ModelingToolkit.@register if_else(x, trueval, falseval)
# This is needed to bring if_else into MTK's scope.
@eval ModelingToolkit using ..Main: if_else

@parameters t x
@variables T(..)
Dt = Differential(t)
Dx = Differential(x)

kc = 25.
ks = 385.
Tf = 350.
Rc = 0.005
Rs = 1.5 * Rc
h = 100.
Sc = 1.E8
Tinit = 298.

# 1D PDE and boundary conditions
eq = Dt(T(t,x)) ~  kc * (1/x^2) * Dx( (1/x^2) * Dx( T(t, x) ) ) + Sc * (1 - x/Rs)

bcs=[T(0, x) ~ Tinit,
    Dx(T(t, 0)) ~ 0.,
    Dx(T(t, Rs)) ~ h/kc * (T(t, Rs) - Tf)]  

# Space and time domains
domains = [t ∈ IntervalDomain(0.0, 1.),
           x ∈ IntervalDomain(0.0 , Rs)]

# PDE system
pdesys = PDESystem(eq, bcs, domains, [t,x], [T])

# Method of lines discretization
dx =Rc/10
order = 2
discretization = MOLFiniteDifference(dx,order)

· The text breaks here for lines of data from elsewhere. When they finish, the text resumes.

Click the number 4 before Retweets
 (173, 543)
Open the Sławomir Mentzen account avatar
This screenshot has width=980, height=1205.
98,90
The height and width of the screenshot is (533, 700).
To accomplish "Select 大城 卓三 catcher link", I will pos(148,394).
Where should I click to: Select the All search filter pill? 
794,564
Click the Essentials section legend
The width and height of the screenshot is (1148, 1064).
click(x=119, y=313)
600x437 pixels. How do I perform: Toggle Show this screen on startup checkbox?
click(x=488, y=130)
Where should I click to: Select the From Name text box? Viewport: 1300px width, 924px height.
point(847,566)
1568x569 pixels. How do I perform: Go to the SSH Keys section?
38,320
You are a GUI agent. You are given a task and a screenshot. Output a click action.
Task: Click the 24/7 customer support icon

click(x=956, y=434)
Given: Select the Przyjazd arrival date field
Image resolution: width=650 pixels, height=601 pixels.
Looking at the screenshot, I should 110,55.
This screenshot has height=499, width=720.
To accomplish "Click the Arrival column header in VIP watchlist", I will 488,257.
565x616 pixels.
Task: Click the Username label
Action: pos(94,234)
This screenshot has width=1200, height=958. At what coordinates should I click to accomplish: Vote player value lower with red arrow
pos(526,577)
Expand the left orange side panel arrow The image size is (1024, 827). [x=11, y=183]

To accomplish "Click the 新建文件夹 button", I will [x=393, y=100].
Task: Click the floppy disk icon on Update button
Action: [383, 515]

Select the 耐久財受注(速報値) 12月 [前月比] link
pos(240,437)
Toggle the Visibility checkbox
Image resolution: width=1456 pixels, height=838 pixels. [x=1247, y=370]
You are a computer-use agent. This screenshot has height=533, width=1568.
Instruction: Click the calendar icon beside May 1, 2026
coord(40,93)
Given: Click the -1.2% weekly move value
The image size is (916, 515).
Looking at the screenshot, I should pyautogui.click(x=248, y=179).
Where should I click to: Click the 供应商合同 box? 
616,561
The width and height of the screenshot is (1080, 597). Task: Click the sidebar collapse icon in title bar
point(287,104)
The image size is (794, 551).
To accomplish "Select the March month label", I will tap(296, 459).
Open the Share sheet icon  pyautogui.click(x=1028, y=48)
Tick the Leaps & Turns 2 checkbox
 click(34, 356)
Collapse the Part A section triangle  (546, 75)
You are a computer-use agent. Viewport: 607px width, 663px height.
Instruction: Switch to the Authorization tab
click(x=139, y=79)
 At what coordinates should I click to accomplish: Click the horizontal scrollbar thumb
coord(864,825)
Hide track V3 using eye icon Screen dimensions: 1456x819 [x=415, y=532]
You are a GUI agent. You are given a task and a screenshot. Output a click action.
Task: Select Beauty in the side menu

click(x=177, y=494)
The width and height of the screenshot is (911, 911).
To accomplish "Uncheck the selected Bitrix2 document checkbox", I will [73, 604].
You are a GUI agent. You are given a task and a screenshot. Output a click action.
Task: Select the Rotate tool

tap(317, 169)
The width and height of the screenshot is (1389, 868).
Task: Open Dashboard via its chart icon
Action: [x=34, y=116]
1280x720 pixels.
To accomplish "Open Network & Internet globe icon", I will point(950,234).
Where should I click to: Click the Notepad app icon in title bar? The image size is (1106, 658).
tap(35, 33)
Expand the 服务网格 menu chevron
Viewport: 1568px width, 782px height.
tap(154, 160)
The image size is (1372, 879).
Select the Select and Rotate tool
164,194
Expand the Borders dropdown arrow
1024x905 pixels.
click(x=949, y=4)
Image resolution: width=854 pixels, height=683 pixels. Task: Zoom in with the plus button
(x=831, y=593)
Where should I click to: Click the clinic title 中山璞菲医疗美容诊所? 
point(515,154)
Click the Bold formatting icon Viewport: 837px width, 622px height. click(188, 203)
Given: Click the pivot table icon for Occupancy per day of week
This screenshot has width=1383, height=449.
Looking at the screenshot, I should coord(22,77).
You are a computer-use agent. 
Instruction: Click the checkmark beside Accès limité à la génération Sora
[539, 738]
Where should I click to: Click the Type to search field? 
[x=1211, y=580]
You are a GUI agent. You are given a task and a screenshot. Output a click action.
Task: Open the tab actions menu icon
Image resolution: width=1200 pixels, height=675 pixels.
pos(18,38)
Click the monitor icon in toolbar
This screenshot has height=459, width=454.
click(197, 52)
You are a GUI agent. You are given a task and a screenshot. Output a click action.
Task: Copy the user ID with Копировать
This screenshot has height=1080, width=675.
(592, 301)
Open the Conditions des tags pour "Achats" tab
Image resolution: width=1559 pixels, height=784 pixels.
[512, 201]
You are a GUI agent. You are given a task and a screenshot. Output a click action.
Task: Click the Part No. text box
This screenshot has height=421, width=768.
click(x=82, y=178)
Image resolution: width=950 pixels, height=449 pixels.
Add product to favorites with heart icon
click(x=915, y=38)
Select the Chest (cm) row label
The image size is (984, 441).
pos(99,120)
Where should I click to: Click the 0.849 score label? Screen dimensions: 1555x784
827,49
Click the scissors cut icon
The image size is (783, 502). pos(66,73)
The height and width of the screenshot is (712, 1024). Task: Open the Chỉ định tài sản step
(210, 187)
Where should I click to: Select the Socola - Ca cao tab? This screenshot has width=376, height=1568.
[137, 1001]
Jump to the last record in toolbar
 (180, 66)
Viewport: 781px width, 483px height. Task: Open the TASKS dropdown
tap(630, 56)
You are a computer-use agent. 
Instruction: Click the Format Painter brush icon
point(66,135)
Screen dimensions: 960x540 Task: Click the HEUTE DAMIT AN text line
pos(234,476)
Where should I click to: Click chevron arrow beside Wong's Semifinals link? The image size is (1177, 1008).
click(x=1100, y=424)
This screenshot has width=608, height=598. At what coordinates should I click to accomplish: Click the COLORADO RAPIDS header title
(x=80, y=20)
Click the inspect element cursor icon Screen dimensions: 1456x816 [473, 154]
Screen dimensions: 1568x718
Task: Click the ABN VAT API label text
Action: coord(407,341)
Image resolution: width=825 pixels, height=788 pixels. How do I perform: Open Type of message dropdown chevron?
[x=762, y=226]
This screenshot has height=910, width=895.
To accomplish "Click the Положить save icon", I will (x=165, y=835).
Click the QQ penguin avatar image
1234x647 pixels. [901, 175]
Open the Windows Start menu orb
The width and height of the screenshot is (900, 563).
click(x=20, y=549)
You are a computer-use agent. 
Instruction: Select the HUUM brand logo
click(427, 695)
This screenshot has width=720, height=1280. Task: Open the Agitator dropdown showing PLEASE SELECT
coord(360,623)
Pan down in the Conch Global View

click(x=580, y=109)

# Convert the PDE problem into an ODE problem
prob = discretize(pdesys, discretization)

# Solve ODE problem
sol = solve(prob, Tsit5(), saveat=0.1)   

The error is

lhs = T(0, x) lhs = Differential(x)(T(t, 0)) lhs = Differential(x)(T(t, 0.0075)) ERROR: LoadError: UndefVarError: T not defined

when I set the T(t, Rs) to a fixed it works. I tried changing the format of this BC with no success.

ChrisRackauckas commented 3 years ago

MOLFiniteDifference won't support BVPs right now.

BambOoxX commented 3 months ago

@ChrisRackauckas Would you have a new status about BVProblem with MTK ? I'm trying to apply this to a simple 1D model but it fails at the moment.

ChrisRackauckas commented 3 months ago

I talked with someone at JuliaCon about it, I think @AayushSabharwal ? So after he's done with vacation he has a long list but it's scheduled.